> [Written instruction 1]
Starting at the first of the rows and ending at the line that contains "coord(209,127)", format those rows as a numbered list, leaving out blank lines.

> [Page text]
## Start

This research was grounded in the positivist paradigm, adopting a mixed approach. A theoretical framework was established as the foundation of the study, and field research was conducted using various instruments to meet the proposed objectives. The nature of this study is descriptive and cross-sectional. According to Hernández et al. (2014): "In this type of study, the researcher should be able to define, or at least visualize, what will be measured (which concepts, variables, components, etc.) and who or what data will be collected from (people, groups, communities, objects, animals, facts)" (p. 92). The research involved the direct participation of 139 students and two teachers from the third year of high school at the Alida Zambrano García Educational Unit, located in the canton of El Carmen, province of Manabí, Ecuador. The study relied on both bibliographical and field research at a descriptive level, exploring the advantages of digital tools applied in the evaluation of mathematics to improve the academic performance of third-year high school students. A field investigation was conducted to collect information from various sources, using two types of instruments that allowed us to achieve the proposed objectives. In addition, we relied on documentary and bibliographic sources.
The research utilized the following methods:

  • Inductive: This was applied to the analysis of the problem under study, starting from the definition of the problem and leading to conclusions.
  • Analytical-Synthetic: This facilitated the analysis of the ideas generated in the research and the synthesis of relevant results to determine conclusions about the impact of using digital tools in the development of mathematical competencies.
  • Statistical: This was used for the analysis and interpretation of the collected data.

The following techniques were employed to collect information: a survey for the students and an interview for the teachers at the educational level under study. In this context, Hurtado (2020) points out that: "the interview and survey are techniques based on personal interaction and are used when the information required by the researcher is known by others or when what is being researched is part of these people's experience." The instruments used to collect information were a questionnaire and a topic guide. Both were designed to obtain clear answers, but that allow to characterize the phenomenon under study and delve into its essence.

Once the results were recorded, a descriptive analysis was carried out. With the collected information, the statistical analysis was developed, using frequency and percentage techniques. Trends were observed and interpreted to arrive at conclusions.

Upon asking students about the regular use of digital tools in mathematics classes, it was verified that the majority indicate that they are not often used. 36.7% express total disagreement, and 27.3% show partial disagreement (Figure 1). This aspect of the study highlights the identified problem.

Figure 1. Frequent use of digital tools in mathematics classes

Chancusig et al. (2017) alert about the situation in Ecuador in this regard, as not all educational institutions are effectively employing digital technologies and it is common to witness the predominance of classes with a traditional focus. This result contrasts with what was obtained by Bravo & Suástegui (2022), who determine that the use of digital tools in the teaching of mathematics by students indicates that most of them use ICT for their learning. This is linked to their acquisition of meaningful knowledge in the new educational context.

A 23.0% of the surveyed students express their total agreement and a 36.7% express their partial agreement about the usefulness of digital tools to improve the understanding of mathematical concepts (Figure 2). It is noteworthy that, despite not being used as frequently, the importance of using such tools is recognized. In this regard, Cenith et al. (2020) emphasize that when teachers implement strategies that link technological knowledge, pedagogy, and content as a daily practice in classes, a better understanding of the contents by the students is fostered.

## End

> [Extracted information]
## Start

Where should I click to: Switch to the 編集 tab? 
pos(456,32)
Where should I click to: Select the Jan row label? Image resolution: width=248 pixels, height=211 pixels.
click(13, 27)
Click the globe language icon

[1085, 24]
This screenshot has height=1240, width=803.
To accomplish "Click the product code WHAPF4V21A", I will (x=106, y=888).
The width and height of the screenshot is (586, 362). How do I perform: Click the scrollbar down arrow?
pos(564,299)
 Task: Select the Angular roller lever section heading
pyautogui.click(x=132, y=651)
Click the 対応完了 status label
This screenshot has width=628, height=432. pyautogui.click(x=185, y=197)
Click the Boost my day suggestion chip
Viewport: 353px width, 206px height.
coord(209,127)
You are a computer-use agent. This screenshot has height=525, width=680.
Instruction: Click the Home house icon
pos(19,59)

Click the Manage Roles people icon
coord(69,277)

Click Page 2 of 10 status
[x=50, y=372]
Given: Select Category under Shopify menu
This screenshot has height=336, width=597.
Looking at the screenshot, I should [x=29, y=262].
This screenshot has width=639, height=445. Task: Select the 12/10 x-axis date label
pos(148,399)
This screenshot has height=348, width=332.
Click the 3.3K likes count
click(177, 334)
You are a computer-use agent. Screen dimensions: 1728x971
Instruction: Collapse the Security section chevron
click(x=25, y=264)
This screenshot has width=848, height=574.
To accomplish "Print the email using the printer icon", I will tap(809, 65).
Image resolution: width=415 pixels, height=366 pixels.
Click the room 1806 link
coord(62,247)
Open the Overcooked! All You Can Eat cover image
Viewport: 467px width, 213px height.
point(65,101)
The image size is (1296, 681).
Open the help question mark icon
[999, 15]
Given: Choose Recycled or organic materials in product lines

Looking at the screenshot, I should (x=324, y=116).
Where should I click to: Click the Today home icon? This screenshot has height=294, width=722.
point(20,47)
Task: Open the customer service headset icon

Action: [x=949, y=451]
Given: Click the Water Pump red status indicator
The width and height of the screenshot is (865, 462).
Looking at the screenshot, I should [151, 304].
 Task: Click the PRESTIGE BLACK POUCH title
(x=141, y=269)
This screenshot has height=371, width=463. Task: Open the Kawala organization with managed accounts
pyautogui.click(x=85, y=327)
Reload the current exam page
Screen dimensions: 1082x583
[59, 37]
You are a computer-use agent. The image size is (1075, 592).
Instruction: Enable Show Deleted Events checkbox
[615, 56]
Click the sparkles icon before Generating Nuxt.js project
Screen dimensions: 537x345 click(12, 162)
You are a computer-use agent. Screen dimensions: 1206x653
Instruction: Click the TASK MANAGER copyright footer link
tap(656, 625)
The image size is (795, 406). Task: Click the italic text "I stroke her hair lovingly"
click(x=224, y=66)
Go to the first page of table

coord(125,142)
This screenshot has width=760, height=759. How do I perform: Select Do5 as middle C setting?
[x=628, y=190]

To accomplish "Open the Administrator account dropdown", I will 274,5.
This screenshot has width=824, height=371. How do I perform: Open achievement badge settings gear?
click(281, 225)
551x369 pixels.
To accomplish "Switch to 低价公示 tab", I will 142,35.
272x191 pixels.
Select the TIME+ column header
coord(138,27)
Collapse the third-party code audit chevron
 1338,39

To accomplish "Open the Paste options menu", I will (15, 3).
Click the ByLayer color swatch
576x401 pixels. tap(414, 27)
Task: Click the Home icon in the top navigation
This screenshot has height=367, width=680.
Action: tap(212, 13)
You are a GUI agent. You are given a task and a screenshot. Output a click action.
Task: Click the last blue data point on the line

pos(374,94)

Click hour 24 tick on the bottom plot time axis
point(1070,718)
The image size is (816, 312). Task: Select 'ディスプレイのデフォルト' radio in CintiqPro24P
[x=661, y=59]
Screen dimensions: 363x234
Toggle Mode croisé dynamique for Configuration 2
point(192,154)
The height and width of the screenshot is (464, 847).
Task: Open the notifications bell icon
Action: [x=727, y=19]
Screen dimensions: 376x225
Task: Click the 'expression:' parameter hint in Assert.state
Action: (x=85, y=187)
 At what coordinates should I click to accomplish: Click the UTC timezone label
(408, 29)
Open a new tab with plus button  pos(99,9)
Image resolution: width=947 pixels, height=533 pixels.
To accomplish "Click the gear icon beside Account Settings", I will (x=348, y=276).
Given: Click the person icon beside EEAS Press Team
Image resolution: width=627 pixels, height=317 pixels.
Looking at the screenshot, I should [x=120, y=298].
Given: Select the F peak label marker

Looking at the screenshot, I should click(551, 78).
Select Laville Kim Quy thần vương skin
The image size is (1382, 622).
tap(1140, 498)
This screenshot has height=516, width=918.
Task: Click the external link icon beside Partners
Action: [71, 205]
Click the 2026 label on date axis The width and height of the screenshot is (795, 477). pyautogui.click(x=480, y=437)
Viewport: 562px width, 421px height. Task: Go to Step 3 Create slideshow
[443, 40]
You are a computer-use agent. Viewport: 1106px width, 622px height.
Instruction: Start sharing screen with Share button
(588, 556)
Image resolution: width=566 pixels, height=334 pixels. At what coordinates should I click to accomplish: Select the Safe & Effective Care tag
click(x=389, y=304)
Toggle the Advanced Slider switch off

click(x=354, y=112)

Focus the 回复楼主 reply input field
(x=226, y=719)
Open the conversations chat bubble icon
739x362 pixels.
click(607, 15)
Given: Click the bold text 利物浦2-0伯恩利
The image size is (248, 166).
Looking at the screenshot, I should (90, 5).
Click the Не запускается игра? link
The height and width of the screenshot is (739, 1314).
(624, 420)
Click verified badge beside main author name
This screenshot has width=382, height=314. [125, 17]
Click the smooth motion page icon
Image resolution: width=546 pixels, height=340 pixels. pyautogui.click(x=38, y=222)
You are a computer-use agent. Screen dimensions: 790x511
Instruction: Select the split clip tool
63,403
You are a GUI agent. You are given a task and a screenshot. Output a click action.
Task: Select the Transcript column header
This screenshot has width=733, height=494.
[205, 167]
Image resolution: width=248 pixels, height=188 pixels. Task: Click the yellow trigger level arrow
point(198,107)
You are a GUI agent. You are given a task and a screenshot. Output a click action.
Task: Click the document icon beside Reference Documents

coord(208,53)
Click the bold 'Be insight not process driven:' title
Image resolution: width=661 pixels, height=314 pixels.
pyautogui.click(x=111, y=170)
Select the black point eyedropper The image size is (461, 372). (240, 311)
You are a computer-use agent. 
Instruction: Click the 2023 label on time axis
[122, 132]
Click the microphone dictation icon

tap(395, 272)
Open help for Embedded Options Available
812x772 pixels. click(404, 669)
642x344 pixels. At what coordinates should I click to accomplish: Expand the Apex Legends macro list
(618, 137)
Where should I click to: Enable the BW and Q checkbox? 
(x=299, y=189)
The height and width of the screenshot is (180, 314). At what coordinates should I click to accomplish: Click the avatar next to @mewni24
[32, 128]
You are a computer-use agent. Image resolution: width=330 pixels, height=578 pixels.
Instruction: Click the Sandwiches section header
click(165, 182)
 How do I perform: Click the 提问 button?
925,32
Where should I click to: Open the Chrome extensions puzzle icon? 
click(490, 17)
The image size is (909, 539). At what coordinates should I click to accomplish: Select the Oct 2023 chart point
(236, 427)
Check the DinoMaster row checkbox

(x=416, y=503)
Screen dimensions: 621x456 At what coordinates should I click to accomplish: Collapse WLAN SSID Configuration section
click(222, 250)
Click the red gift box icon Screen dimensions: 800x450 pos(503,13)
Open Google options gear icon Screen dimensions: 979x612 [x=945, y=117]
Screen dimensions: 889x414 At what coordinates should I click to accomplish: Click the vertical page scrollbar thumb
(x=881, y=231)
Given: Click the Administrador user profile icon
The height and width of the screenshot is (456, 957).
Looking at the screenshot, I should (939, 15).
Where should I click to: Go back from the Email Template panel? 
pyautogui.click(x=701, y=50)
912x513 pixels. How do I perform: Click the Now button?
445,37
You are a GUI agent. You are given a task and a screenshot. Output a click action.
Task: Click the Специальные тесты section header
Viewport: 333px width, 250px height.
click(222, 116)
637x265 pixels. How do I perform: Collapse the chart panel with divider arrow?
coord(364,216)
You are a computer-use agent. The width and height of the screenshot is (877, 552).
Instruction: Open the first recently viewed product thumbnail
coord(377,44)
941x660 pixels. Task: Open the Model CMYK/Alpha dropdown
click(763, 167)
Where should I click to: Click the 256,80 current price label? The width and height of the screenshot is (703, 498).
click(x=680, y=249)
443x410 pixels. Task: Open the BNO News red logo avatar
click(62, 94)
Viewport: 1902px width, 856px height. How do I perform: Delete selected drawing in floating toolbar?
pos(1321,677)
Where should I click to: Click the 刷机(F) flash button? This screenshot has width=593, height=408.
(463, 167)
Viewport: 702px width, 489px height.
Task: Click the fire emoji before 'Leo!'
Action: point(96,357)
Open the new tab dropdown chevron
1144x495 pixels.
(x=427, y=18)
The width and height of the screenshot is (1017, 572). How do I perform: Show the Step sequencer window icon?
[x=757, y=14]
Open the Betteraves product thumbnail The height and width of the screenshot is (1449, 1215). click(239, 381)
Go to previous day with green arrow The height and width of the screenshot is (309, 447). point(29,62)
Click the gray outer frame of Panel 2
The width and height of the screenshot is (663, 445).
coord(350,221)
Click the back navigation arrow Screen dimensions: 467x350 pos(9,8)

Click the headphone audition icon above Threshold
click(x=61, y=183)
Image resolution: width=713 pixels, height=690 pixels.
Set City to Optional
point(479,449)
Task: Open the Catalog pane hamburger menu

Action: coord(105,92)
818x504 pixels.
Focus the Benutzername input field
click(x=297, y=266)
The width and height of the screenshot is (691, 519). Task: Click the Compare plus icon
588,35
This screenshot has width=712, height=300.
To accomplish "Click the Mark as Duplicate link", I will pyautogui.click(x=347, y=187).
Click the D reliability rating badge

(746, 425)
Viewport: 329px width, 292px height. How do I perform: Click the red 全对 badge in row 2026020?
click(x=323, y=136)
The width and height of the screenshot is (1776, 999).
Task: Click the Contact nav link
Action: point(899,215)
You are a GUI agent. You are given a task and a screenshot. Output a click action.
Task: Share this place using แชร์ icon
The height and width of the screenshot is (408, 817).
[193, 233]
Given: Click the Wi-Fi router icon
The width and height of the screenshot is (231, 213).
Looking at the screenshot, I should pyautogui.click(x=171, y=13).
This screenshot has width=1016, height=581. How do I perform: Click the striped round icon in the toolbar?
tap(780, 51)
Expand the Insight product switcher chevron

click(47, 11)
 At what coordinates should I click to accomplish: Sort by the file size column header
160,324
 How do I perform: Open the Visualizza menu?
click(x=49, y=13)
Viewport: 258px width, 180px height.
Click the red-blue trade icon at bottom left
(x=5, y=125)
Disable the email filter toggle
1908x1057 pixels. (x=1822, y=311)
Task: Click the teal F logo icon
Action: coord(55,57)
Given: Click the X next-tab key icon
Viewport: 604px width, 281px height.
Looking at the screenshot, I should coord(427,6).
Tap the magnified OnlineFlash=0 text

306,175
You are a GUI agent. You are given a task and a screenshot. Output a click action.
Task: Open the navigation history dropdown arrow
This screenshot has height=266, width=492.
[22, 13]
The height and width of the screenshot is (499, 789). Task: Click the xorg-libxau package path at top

## End

> [Written instruction 2]
Answer these questions from the text on digital tools in mathematics evaluation, one per line:
(a) How many students took part in the research?
(b) What two instruments were used to collect information?
(c) What percentage of surveyed students expressed total disagreement about the regular use of digital tools in mathematics classes?

> [Task output 1]
1. Where should I click to: Switch to the 編集 tab? 
2. pos(456,32)
3. Where should I click to: Select the Jan row label? Image resolution: width=248 pixels, height=211 pixels.
4. click(13, 27)
5. Click the globe language icon
6. [1085, 24]
7. This screenshot has height=1240, width=803.
8. To accomplish "Click the product code WHAPF4V21A", I will (x=106, y=888).
9. The width and height of the screenshot is (586, 362). How do I perform: Click the scrollbar down arrow?
10. pos(564,299)
11.  Task: Select the Angular roller lever section heading
12. pyautogui.click(x=132, y=651)
13. Click the 対応完了 status label
14. This screenshot has width=628, height=432. pyautogui.click(x=185, y=197)
15. Click the Boost my day suggestion chip
16. Viewport: 353px width, 206px height.
17. coord(209,127)

> [Task output 2]
(a) 139 students.
(b) A questionnaire and a topic guide.
(c) 36.7%.